Director, Commonwealth Policy Center

Do you remember the famous line in the Wizard of Oz when a bewildered Dorothy gets her bearings after her airborne house comes to rest? She says to her dog "Toto, I've a feeling we're not in Kansas any more?"  Well, that's how many who've been swept into the North Carolina bathroom policy debate are feeling. Last week, the Obama administration threatened to withhold millions in federal funding because North Carolina prohibited local governments from opening public restrooms and locker rooms to the opposite sex.  North Carolina filed a lawsuit yesterday seeking clarity of the law upon which the U.S. Justice Dept. (DOJ) made a basis to its claims. DOJ then filed a countersuit.  
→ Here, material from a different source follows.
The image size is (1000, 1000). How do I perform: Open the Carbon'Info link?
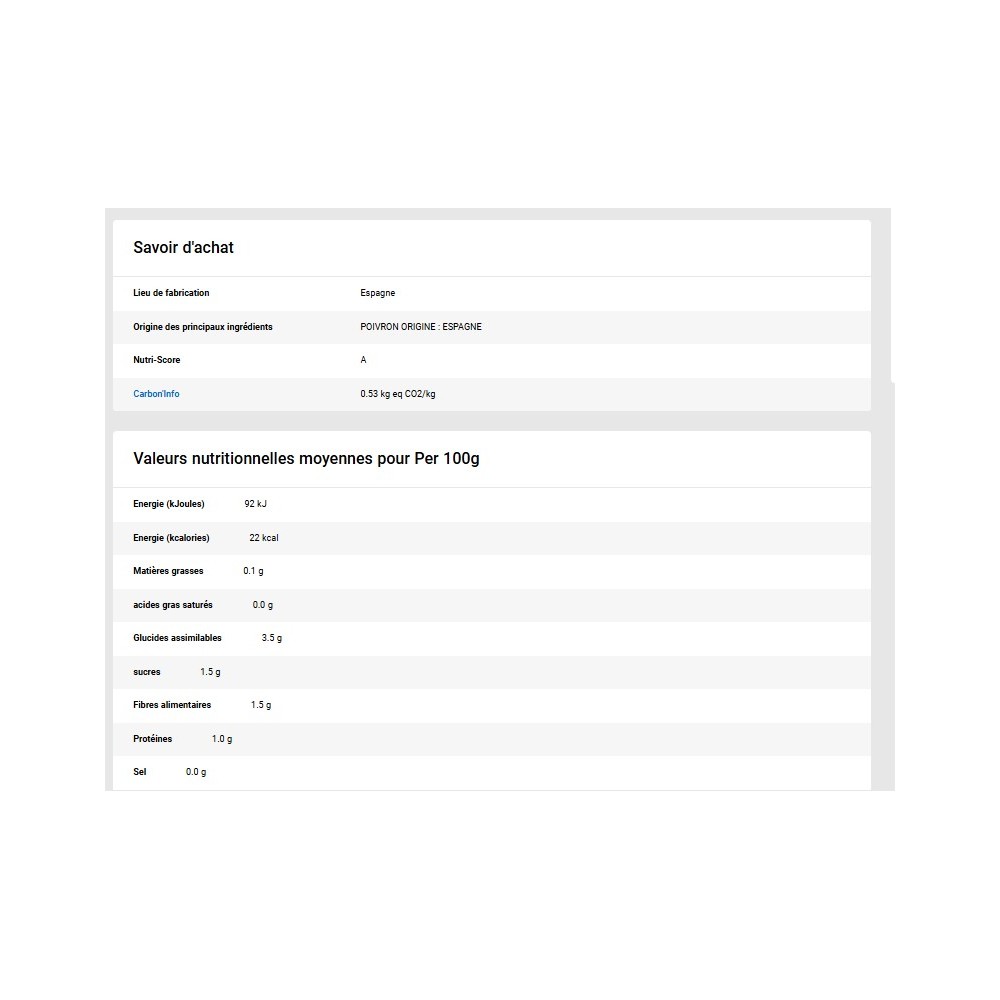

David French at National Review Online said the Obama administration's threats is provoking a legal crisis .  Roger Severino at Heritage is calling DOJ's initial threat an abuse of power. And Andrew Walker at the Ethics and Religious Liberty Commission is calling this a proxy debate "for a larger conflict about what it means to be male & female."  At stake is the idea of federalism, the democratic process and whether we will be governed under the "laws of nature and of nature's God."

There is an identity crisis. But the roots of the crisis go much deeper than transgender activists' defiance of human biology and sociology. This identity crisis is over what it means to be male and female; what it means to be human; and the true meaning of freedom and equality. The seeds of this crisis were sown decades ago. when a fixed moral reference point was jettisoned from the public arena. Without a reference point—God as the Creator of human beings and the source of law and morality, society loses its bearings and people forget who they are. Under such circumstances, its easy to confuse freedom with license and mistake the maintenance of single-gender bath facilities with bigotry.